§ Work instruction
In the records below, find the line that contains "Viewport: 597px width, 459px height." and the line that contains "You are a computer-use agent. Screen". Set down exactly those lines and every line between them, and nothing more.

§ Dataset entries
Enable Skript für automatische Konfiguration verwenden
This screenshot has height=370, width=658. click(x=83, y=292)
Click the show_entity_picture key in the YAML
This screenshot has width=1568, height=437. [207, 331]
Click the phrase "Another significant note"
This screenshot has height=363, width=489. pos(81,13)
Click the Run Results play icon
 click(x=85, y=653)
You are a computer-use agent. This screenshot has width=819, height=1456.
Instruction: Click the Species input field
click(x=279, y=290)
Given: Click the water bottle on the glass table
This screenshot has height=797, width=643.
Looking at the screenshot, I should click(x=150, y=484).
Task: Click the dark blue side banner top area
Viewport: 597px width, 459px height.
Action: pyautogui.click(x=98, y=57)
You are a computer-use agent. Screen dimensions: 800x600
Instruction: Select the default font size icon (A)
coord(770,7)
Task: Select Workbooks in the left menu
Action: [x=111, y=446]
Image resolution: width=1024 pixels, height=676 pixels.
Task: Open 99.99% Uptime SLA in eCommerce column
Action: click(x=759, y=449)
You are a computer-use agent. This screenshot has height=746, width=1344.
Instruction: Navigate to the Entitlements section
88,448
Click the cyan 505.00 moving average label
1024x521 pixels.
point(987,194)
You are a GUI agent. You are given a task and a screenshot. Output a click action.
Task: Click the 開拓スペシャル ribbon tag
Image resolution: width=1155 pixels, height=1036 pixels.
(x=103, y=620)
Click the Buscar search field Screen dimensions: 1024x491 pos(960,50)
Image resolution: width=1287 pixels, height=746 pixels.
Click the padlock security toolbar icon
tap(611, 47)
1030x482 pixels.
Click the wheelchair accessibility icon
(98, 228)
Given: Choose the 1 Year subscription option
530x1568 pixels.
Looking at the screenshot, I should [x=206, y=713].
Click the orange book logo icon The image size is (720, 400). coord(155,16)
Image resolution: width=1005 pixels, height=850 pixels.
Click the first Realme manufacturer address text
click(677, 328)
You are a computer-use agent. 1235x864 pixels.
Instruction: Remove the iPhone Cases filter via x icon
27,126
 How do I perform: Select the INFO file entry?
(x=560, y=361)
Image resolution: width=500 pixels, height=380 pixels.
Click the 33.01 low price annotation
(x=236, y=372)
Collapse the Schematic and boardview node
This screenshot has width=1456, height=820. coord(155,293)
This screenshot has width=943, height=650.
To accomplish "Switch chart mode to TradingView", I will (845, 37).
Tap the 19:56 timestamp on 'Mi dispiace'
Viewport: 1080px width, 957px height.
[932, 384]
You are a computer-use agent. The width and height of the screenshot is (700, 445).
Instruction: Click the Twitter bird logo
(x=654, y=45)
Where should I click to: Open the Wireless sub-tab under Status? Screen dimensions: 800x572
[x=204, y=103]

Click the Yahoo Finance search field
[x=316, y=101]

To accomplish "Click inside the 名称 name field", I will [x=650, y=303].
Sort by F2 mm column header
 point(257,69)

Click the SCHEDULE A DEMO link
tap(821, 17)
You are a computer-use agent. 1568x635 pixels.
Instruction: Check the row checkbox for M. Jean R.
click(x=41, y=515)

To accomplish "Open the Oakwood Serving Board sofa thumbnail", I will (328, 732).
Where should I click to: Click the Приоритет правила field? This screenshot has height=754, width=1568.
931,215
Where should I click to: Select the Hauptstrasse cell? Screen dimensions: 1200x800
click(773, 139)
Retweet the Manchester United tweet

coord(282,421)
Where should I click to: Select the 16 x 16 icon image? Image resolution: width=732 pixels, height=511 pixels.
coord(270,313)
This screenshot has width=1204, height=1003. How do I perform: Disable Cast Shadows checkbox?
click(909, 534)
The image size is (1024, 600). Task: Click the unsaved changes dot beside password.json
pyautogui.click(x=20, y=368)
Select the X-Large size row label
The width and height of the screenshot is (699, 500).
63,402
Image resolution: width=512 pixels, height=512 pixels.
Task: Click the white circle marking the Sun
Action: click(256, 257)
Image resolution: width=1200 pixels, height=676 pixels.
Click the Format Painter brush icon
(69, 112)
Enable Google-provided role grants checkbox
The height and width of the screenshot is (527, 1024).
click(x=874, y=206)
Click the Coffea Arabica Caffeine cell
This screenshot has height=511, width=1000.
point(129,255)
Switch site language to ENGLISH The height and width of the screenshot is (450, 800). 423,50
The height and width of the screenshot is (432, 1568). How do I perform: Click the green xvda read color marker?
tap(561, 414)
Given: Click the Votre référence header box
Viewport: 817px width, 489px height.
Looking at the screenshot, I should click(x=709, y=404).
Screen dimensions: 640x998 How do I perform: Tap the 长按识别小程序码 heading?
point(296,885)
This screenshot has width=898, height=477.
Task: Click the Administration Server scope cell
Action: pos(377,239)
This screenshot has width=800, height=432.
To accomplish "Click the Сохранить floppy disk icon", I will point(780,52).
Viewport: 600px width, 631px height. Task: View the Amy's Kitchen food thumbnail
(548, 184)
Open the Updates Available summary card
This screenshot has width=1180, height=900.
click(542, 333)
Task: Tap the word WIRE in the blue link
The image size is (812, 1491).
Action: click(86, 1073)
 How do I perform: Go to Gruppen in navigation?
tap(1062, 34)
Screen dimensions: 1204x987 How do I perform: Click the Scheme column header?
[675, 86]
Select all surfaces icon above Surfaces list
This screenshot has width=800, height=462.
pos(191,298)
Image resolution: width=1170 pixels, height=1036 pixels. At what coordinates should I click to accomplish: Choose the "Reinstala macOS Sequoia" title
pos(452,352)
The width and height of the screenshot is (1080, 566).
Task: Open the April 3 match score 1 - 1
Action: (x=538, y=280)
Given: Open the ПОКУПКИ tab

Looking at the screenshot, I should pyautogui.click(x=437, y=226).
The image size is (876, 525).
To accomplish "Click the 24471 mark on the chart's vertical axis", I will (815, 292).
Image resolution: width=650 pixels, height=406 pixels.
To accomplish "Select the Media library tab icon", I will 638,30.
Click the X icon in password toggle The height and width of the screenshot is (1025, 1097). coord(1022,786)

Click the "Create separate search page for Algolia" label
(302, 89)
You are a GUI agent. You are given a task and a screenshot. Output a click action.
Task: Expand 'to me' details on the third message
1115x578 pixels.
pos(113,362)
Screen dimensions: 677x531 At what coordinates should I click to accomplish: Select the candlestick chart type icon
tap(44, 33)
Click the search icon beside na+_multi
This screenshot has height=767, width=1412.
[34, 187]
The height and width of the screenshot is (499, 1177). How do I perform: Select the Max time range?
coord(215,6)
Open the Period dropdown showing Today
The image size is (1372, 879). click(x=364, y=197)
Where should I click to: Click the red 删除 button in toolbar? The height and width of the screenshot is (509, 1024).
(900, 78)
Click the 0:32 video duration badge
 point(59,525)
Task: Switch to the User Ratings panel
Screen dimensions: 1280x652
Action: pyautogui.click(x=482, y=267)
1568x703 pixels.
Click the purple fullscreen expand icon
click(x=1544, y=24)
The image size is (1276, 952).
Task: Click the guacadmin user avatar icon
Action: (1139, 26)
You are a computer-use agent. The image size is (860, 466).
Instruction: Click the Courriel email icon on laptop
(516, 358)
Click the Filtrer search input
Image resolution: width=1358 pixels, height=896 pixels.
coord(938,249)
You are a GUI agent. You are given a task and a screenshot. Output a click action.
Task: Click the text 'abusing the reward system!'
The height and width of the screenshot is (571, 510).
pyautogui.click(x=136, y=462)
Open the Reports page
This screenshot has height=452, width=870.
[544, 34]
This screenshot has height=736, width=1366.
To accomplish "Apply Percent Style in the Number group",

§ Response
Viewport: 597px width, 459px height.
Action: pyautogui.click(x=98, y=57)
You are a computer-use agent. Screen dimensions: 800x600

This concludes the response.